(Screenshot grounding data)
+++++
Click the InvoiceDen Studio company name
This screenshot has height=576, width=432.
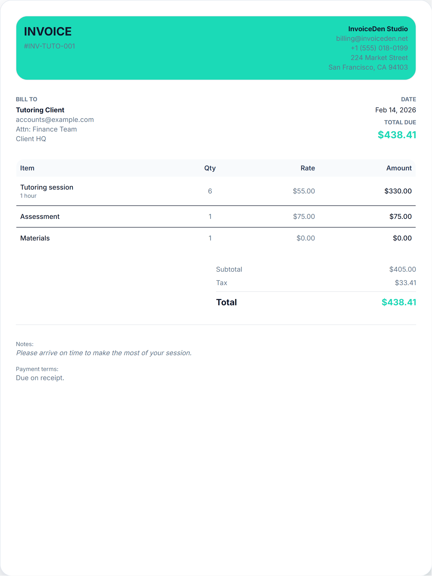378,29
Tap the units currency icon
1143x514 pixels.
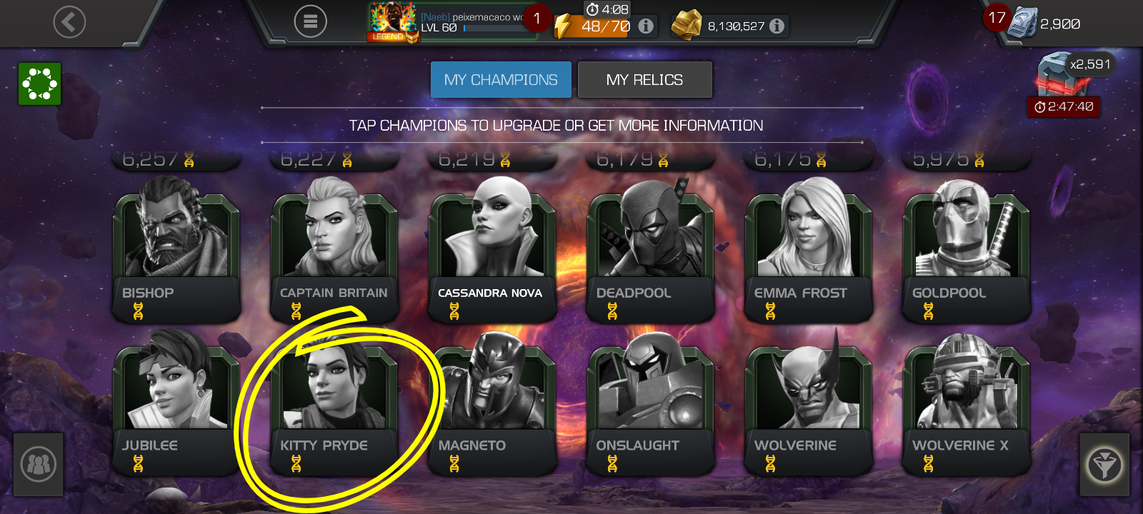point(1022,24)
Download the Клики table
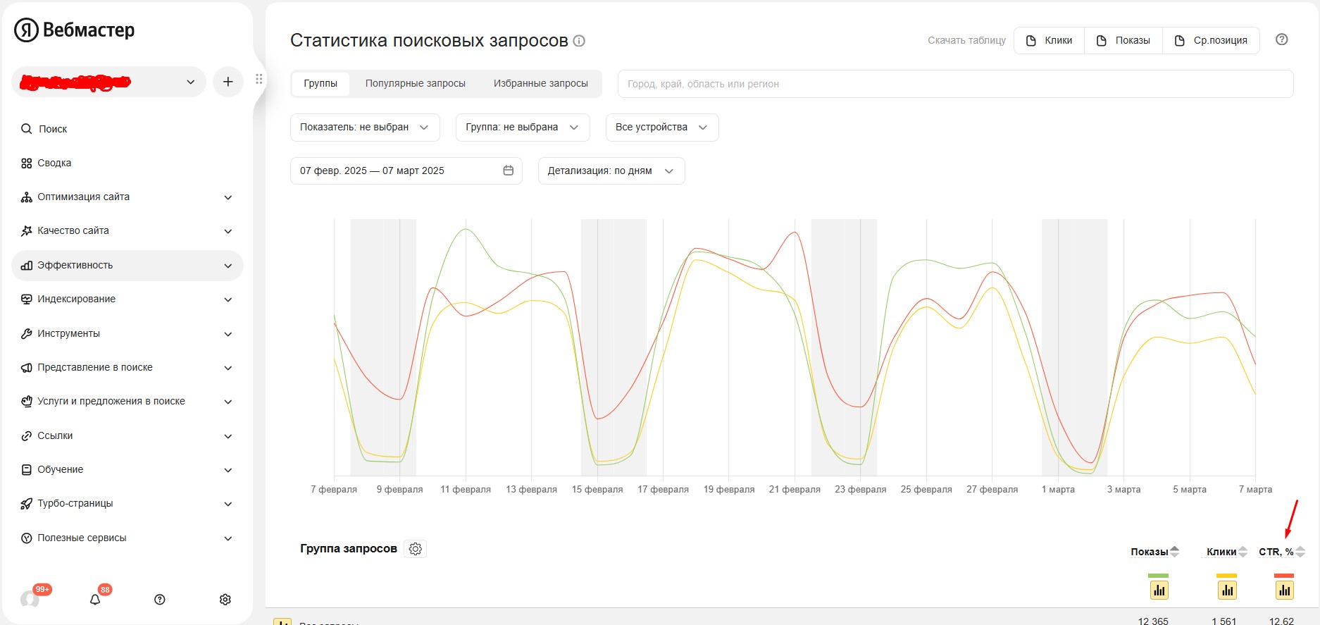 pos(1049,41)
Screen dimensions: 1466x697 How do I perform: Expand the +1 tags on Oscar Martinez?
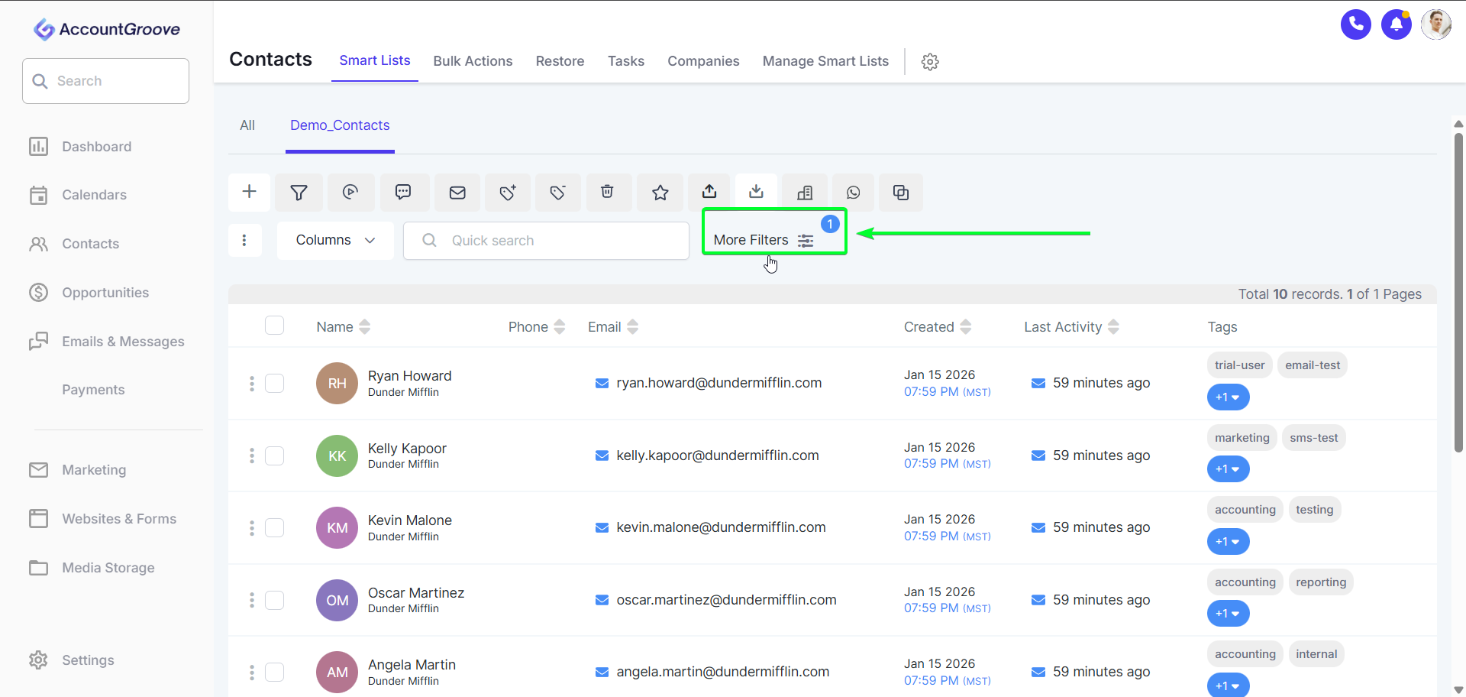coord(1228,614)
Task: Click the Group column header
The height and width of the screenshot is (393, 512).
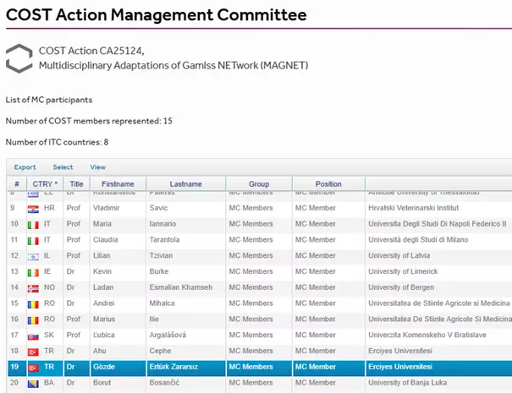Action: pos(259,184)
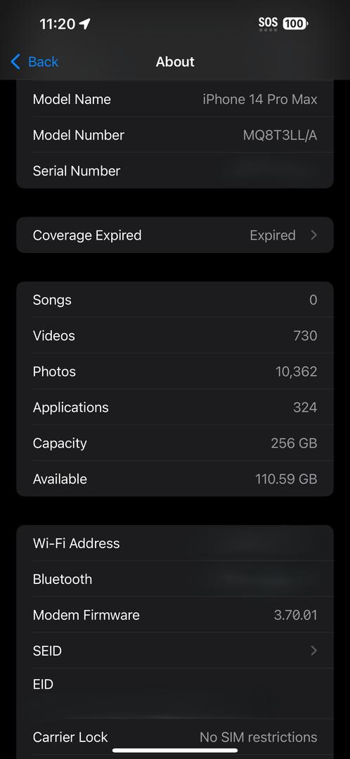Tap the home indicator bar
This screenshot has height=759, width=350.
[175, 751]
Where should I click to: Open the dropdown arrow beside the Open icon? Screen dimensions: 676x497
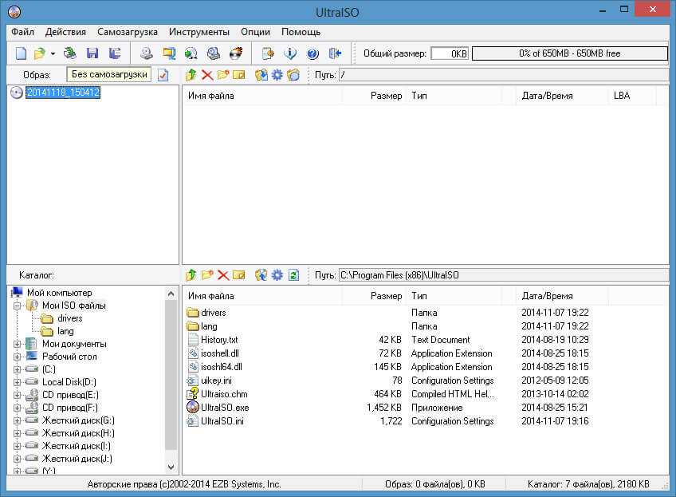(53, 53)
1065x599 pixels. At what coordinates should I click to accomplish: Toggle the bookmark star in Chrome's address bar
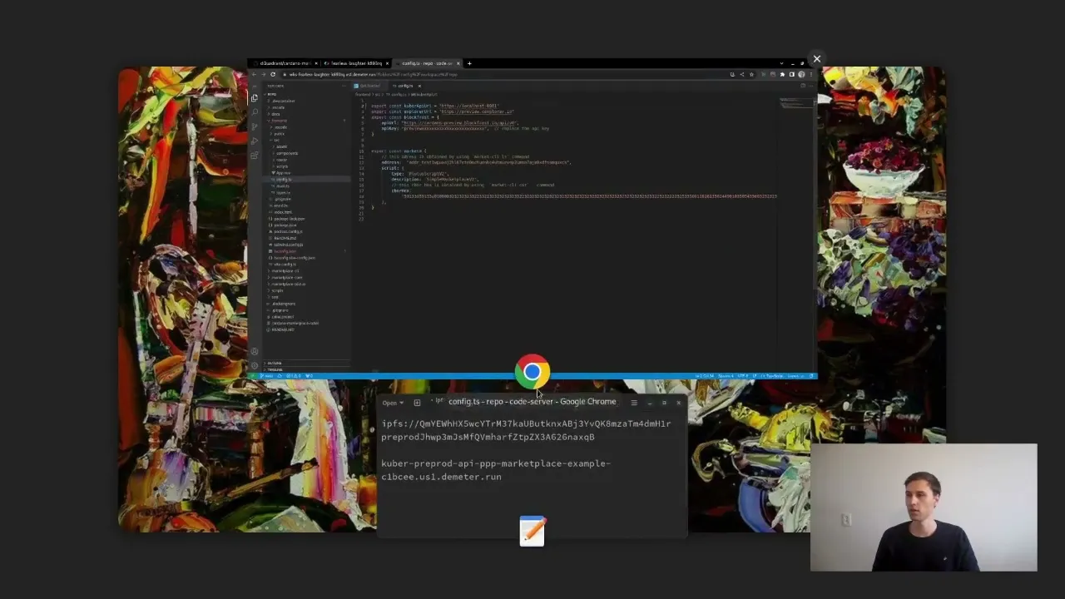751,74
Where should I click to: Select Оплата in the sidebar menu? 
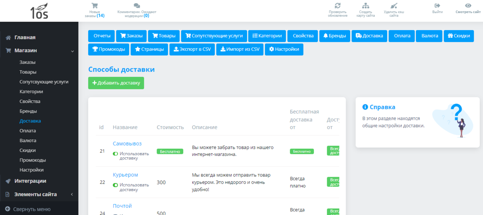point(27,131)
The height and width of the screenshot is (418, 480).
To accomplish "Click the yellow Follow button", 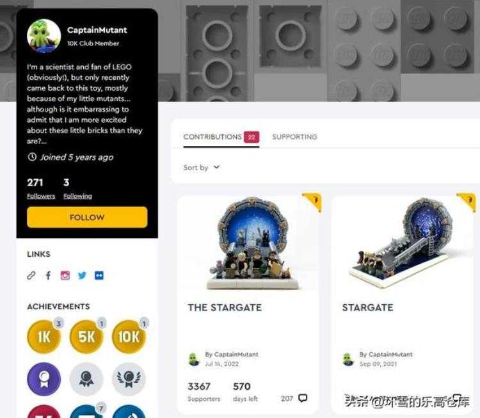I will point(87,217).
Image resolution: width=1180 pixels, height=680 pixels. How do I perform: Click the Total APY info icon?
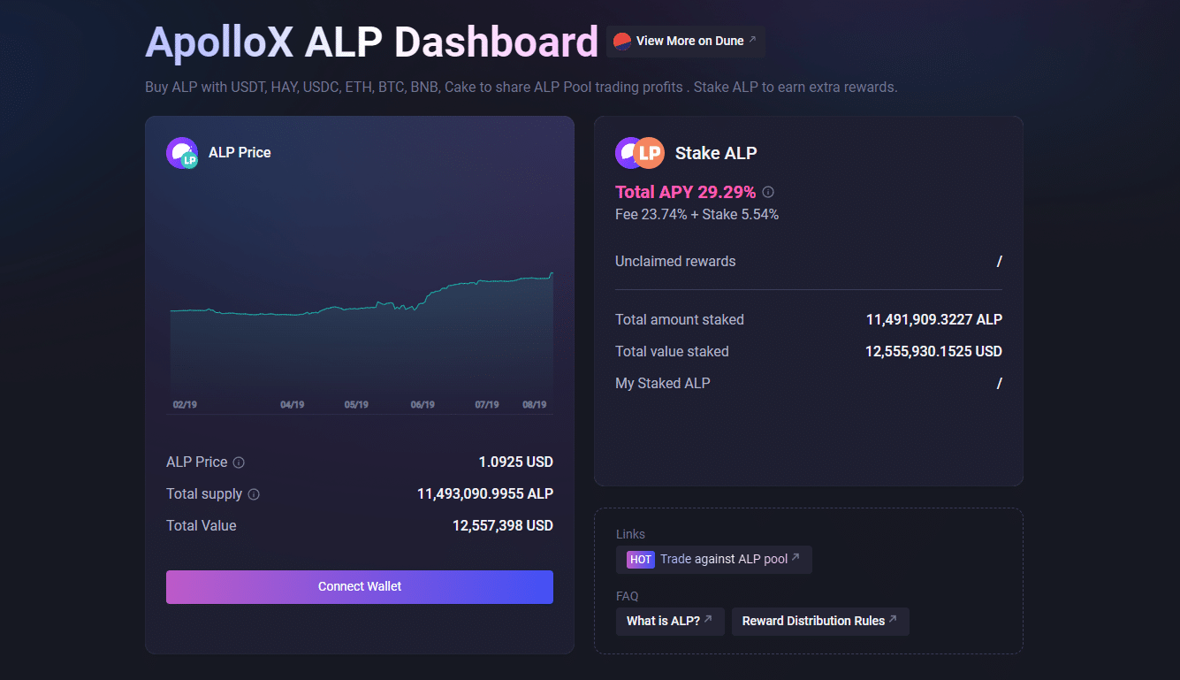[x=767, y=192]
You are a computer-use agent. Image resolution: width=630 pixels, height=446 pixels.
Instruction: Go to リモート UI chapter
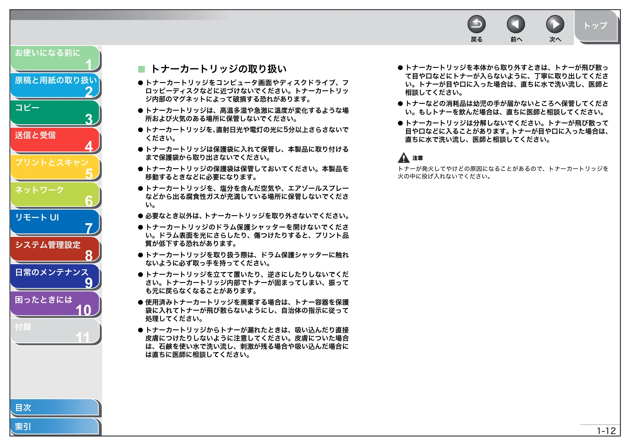tap(55, 222)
+++++
• Exercise
An exact copy is needed of the entries above, starting at the line that holds "Tap the units currency icon" and stopping at the line that holds "Task: Click the Group column header", both kept; pictures stay out.

• Problem solution
Tap the units currency icon
1143x514 pixels.
point(1022,24)
Download the Клики table
 pos(1049,41)
Screen dimensions: 1466x697 How do I perform: Expand the +1 tags on Oscar Martinez?
coord(1228,614)
Task: Click the Group column header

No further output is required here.